[Start of section]
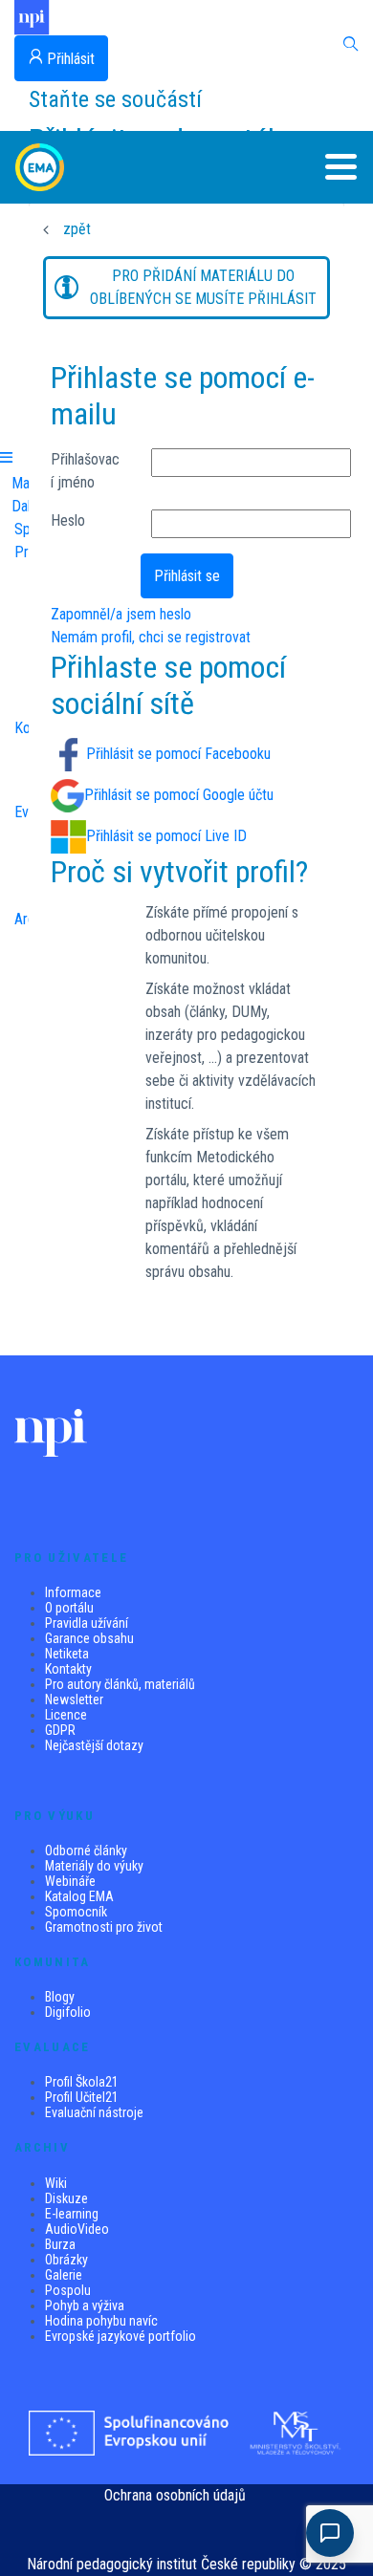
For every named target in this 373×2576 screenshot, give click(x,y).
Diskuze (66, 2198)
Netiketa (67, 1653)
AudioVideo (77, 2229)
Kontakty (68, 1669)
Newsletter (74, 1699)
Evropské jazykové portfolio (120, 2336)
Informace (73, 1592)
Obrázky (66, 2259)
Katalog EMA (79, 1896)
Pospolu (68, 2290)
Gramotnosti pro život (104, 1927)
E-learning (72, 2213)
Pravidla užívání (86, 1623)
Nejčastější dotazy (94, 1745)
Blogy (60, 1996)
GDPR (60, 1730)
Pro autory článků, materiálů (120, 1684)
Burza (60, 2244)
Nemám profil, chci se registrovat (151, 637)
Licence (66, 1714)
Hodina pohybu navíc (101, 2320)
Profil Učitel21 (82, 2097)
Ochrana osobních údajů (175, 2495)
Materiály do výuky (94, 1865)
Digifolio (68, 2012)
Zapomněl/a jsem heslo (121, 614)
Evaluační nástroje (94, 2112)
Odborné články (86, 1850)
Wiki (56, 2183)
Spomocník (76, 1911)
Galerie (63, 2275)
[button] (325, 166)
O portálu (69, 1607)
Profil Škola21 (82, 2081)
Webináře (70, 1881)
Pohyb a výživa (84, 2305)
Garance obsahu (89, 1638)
[End of section]
Return, word for word, each line from the one that contains "Zapomněl/a jsem heslo (121, 614)" through the end of the listing above.

Completed task -
Zapomněl/a jsem heslo (121, 614)
Evaluační nástroje (94, 2112)
Odborné články (86, 1850)
Wiki (56, 2183)
Spomocník (76, 1911)
Galerie (63, 2275)
[button] (325, 166)
O portálu (69, 1607)
Profil Škola21 (82, 2081)
Webináře (70, 1881)
Pohyb a výživa (84, 2305)
Garance obsahu (89, 1638)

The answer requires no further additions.